# [EXERCISE]
Transcribe only part of the material below: the lines from the one containing "This screenshot has height=952, width=1237." through the one containing "Select the fifth", inclusive, exactly as written.

──────────────────────────────

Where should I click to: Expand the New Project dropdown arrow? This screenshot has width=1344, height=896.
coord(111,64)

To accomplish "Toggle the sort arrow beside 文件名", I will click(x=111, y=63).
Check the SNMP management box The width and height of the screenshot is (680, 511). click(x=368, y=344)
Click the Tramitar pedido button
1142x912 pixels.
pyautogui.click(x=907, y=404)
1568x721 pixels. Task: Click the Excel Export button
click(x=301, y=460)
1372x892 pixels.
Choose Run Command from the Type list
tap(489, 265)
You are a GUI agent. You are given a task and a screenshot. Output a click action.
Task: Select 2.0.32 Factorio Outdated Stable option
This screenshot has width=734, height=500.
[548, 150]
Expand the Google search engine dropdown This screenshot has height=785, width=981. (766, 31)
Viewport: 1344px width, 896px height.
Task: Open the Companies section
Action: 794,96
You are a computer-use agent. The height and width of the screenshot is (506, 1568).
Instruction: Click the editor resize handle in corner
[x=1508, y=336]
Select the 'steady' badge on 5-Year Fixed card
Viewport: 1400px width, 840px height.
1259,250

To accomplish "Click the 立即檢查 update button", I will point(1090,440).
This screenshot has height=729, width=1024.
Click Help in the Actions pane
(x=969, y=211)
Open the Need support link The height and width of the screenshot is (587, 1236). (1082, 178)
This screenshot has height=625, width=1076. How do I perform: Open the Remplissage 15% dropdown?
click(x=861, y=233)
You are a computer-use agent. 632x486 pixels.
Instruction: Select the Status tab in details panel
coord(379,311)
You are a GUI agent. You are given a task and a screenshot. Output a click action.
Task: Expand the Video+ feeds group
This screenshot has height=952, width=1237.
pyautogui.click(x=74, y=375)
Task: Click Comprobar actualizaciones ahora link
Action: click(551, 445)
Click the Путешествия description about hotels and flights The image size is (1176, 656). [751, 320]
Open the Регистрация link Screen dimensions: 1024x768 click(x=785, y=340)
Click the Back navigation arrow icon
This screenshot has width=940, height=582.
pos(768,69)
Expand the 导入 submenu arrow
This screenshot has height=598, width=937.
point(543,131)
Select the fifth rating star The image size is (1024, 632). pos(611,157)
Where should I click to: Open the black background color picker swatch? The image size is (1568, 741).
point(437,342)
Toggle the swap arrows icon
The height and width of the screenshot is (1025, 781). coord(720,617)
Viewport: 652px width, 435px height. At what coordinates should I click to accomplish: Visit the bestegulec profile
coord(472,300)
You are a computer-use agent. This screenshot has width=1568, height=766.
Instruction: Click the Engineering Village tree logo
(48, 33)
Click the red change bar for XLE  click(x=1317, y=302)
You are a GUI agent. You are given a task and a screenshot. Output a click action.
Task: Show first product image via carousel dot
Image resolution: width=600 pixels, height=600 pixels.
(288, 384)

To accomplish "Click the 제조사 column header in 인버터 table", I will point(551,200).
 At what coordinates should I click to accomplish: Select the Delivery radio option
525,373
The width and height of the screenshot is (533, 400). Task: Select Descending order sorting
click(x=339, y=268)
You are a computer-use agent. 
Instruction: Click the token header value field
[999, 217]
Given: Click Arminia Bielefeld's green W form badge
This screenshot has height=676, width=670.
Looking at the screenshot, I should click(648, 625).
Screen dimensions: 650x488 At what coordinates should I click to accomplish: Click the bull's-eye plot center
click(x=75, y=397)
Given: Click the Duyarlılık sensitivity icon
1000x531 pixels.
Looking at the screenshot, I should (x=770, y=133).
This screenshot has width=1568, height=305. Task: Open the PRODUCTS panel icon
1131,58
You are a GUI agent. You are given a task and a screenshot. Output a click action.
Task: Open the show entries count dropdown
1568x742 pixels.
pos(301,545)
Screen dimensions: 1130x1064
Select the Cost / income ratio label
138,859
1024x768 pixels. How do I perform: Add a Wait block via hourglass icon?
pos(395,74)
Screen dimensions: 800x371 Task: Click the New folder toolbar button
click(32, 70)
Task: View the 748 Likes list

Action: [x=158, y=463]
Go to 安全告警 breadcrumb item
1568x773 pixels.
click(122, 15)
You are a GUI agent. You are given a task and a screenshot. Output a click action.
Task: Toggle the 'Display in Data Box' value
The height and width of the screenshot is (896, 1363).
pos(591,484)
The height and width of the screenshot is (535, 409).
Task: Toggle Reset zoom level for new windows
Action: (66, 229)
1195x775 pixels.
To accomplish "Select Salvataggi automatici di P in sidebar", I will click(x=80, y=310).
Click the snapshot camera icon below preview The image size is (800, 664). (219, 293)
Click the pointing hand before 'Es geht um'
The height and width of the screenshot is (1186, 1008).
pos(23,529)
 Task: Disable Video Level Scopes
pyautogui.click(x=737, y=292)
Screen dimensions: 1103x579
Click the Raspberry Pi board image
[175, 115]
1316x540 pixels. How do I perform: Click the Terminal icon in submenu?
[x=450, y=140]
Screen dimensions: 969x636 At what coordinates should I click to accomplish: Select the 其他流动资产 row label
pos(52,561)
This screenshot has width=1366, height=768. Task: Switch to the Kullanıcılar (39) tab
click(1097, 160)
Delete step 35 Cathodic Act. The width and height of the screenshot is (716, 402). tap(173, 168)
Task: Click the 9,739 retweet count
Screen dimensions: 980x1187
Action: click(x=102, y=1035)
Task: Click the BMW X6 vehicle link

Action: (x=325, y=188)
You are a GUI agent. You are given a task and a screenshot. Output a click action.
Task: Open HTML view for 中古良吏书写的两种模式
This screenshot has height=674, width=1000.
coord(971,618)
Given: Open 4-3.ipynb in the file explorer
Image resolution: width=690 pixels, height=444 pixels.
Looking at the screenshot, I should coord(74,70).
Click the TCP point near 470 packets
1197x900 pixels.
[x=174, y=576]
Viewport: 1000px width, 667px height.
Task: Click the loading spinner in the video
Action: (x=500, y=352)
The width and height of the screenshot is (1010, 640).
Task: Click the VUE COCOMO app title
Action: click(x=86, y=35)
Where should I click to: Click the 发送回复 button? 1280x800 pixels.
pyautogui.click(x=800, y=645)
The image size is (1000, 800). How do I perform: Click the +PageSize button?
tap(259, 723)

──────────────────────────────

# [SOLUTION FOR THIS TASK]
This screenshot has height=952, width=1237.
pyautogui.click(x=74, y=375)
Task: Click Comprobar actualizaciones ahora link
Action: click(551, 445)
Click the Путешествия description about hotels and flights The image size is (1176, 656). [751, 320]
Open the Регистрация link Screen dimensions: 1024x768 click(x=785, y=340)
Click the Back navigation arrow icon
This screenshot has width=940, height=582.
pos(768,69)
Expand the 导入 submenu arrow
This screenshot has height=598, width=937.
point(543,131)
Select the fifth rating star The image size is (1024, 632). pos(611,157)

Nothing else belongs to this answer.